Il est évident que Jacques Villemain ne s’inscrit pas dans l’histoire officielle, jacobine, pour qui la Révolution est la matrice sainte de la République actuelle. Le récit qu’il nous donne suit trois lignes. D’abord, comprendre comment le camp révolutionnaire envisage cette guerre civile comme une légitime extermination radicale (Babeuf : « il était prescrit de tout tuer, tout brûler ») ; ensuite, analyser la chaîne de commandement, très solide, et sans cesse renforcée par les Représentants en Mission inspirant une sainte terreur aux militaires ; enfin, contester une histoire (encore) écrite par les vainqueurs, niant et justifiant tout à la fois la Terreur et se lançant dès le 9 thermidor dans la falsification des faits. L’enquête est passionnante car l’auteur, tout à la fois familier des archives, du langage juridique mais surtout, en tant que diplomate, de la pratique de l’État, sait évaluer la portée réelle des ordres, contrordres et décisions prises ou simplement proclamées sans être suivies d’effet.

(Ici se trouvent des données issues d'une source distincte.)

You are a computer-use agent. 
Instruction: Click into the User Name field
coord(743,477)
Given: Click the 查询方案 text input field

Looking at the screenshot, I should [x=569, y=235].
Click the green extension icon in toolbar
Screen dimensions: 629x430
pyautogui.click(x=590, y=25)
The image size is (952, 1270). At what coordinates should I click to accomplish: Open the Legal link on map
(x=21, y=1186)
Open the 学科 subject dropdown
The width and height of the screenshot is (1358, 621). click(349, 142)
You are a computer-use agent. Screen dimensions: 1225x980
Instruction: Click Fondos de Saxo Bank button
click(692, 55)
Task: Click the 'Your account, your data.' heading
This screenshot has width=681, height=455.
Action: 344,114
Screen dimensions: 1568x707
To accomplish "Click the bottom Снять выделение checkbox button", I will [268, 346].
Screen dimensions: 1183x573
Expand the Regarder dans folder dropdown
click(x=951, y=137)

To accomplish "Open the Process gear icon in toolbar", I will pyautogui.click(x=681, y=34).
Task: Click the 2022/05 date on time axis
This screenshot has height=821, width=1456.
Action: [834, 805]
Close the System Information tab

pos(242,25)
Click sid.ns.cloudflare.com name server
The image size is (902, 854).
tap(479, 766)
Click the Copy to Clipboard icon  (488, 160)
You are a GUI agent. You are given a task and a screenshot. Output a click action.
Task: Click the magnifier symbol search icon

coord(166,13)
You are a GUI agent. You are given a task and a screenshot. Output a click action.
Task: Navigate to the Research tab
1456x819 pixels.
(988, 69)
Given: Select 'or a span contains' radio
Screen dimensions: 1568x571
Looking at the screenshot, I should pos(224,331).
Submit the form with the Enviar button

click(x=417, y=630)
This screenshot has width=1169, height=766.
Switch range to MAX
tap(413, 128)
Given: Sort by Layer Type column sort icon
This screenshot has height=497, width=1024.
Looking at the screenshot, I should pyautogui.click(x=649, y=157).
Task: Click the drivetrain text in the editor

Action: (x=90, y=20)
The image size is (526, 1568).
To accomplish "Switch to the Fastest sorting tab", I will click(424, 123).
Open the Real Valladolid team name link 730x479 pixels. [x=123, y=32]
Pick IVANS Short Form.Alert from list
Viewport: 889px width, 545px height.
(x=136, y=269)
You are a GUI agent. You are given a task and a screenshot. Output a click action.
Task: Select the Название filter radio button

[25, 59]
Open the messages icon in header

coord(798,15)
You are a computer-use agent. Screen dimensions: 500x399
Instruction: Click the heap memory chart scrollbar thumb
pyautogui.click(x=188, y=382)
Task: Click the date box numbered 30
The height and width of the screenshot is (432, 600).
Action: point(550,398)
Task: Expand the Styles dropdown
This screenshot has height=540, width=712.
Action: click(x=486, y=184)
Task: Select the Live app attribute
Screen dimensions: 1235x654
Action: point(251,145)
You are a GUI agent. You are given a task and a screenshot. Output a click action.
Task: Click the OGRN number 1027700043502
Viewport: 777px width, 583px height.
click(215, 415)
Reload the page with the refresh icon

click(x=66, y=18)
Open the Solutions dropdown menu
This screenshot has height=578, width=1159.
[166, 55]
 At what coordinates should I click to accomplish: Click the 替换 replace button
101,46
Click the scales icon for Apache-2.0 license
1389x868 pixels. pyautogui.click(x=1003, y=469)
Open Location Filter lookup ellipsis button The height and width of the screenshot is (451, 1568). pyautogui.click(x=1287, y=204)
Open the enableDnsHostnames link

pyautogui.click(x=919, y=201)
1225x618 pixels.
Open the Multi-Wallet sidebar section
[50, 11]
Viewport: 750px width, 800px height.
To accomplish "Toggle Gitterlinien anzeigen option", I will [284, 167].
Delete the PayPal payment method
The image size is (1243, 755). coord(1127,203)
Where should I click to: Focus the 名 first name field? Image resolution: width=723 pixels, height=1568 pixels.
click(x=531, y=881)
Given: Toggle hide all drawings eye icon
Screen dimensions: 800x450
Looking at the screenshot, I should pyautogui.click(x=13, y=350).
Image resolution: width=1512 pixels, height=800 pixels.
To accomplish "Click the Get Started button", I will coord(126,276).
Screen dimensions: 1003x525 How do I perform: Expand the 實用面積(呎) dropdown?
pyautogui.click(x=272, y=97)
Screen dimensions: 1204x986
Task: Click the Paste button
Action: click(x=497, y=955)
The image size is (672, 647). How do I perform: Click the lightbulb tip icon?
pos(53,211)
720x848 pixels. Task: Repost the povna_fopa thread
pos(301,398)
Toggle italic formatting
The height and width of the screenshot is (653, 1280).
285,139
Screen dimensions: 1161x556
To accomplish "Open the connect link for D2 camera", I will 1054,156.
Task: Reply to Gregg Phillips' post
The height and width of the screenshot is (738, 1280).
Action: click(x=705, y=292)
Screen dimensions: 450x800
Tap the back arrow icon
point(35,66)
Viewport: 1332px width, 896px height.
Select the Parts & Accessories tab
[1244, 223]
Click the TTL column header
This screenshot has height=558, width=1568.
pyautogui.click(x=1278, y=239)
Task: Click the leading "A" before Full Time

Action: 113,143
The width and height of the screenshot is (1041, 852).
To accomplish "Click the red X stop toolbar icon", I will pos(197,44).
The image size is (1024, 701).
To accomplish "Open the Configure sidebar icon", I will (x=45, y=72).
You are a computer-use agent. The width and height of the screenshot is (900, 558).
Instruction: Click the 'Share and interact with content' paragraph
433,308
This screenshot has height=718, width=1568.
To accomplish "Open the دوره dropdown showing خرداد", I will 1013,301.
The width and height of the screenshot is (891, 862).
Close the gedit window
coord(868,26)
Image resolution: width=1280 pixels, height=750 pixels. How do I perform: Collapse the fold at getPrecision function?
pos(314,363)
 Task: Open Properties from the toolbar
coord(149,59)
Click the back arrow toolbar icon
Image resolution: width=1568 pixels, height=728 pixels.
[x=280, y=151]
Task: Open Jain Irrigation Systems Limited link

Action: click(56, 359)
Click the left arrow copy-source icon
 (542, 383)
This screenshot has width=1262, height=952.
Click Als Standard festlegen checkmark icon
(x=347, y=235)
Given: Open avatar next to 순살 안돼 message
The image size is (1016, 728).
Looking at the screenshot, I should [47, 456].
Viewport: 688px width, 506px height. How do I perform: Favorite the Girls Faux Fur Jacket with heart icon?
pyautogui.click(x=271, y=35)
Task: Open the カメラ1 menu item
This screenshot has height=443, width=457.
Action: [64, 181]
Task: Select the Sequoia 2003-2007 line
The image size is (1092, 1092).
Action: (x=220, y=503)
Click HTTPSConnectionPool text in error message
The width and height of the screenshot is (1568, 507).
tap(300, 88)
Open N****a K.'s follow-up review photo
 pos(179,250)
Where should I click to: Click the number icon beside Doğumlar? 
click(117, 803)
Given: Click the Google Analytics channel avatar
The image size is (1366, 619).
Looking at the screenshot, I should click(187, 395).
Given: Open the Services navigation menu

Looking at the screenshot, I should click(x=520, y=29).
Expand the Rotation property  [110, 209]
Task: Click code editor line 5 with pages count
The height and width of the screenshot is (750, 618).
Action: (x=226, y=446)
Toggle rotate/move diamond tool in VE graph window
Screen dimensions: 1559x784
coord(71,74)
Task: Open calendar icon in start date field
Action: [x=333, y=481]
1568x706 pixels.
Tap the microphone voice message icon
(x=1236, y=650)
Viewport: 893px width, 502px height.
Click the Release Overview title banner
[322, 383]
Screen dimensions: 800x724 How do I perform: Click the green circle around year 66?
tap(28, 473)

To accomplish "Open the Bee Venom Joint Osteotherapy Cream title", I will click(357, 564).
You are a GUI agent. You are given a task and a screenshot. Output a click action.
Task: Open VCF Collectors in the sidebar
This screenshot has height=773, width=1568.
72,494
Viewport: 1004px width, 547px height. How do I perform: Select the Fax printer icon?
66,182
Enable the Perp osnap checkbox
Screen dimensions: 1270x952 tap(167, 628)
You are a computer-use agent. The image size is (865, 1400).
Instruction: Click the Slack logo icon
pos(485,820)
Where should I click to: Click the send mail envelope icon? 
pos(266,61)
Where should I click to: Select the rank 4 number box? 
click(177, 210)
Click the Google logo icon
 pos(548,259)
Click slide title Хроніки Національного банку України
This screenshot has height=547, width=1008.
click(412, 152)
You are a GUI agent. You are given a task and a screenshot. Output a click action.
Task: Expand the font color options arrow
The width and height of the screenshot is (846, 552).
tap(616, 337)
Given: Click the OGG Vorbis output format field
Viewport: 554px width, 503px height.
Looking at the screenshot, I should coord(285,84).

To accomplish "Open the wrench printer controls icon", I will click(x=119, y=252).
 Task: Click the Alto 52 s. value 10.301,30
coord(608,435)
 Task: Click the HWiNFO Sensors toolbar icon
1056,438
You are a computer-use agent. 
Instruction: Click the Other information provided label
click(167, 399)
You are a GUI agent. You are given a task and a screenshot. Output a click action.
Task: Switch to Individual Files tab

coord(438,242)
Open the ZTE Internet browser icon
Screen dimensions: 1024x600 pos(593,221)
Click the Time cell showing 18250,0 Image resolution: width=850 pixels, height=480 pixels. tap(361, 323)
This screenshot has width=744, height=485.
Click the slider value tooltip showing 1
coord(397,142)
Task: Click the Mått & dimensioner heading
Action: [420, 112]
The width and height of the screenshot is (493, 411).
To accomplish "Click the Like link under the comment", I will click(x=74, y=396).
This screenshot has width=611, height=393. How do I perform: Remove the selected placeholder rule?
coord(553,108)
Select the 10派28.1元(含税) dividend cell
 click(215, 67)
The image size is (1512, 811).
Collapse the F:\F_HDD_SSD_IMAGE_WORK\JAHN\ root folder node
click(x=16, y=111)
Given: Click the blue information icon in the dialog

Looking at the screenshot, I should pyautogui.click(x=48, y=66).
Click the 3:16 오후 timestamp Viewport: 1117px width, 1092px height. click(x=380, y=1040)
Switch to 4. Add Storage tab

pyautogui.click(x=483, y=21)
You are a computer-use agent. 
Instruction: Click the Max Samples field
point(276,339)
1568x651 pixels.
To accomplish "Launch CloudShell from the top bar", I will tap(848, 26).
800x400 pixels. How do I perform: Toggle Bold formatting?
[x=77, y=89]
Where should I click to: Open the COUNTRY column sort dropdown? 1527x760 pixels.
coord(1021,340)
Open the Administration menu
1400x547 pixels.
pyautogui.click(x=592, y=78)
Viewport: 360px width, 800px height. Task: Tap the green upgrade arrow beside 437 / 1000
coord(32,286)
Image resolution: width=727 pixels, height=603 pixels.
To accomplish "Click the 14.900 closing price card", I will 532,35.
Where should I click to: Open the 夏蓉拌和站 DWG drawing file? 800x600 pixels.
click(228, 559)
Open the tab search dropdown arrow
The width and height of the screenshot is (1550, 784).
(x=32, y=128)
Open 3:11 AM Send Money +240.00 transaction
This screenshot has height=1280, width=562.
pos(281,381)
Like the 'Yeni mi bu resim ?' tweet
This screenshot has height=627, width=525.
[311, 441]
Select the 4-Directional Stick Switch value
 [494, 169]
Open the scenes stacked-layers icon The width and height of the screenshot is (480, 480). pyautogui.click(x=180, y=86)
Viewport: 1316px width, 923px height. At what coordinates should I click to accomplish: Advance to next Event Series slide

Un travail neuf et prodigieux
Si les détails, minutieusement exposés sans lasser, et même avec une ironie bien venue, sont stupéfiants (ordres d’affamer, ordres de déporter, ordres de détruire, ordres de massacrer, zones de “tir à vue” qui font songer à Gaza aujourd’hui, avec une armée si richement bardée de règlements moraux), c’est l’acharnement et l’unanimité politique dans la conduite de l’extermination qui étonnent, dans un premier temps, avec des exhortations constantes à l’efficacité la plus fatale, puis dans un second temps la réécriture minutieuse de tout l’épisode juste après la chute de Robespierre, avec la même minutie et la même unanimité. Villemain analyse précisément la distances entre les papiers, rédigés et expédiés au fil de l’eau, et qui auraient dû rester secrets, et les rapports, postérieurs, plaidoyers pro domo des assassins. C’est un travail neuf et prodigieux car exhumer et critiquer ces sources jette une lumière très particulière sur l’historiographie officielle de la guerre de Vendée, très bien analysée dans le chapitre XIII, consacré à « la construction du discours robespierriste-thermidorien » et dont les neufs lignes de défense ne varieront plus jamais jusqu’à nos jours : entre autres, arguer de l’absence de preuves écrites (mais justement…), décrédibiliser les preuves testimoniales, dénaturer les faits, exciper de la « pureté des intentions », oublier sous prétexte de réconcilier, proclamer la légalité des atrocités. Une somme qui aboutit forcément à se poser la question de la légitimité de cette République brandissant la liberté pour mieux annihiler les citoyens. Quelques régimes plus tard, les lecteurs sauront-ils enfin considérer les origines honteuses du pouvoir actuel ?
Jacques Villemain, Histoire politique des colonnes infernales. Avant et après le 9 thermidor. Éd. du Cerf, 2023, 528 p., 35 €.
Un deuxième volume, Papiers et rapports (Cerf, 2023, 372 p., 45 €), est le dossier documentaire du premier, l’auteur publiant et commentant l’essentiel des textes antérieurs et postérieurs à la chute de Robespierre.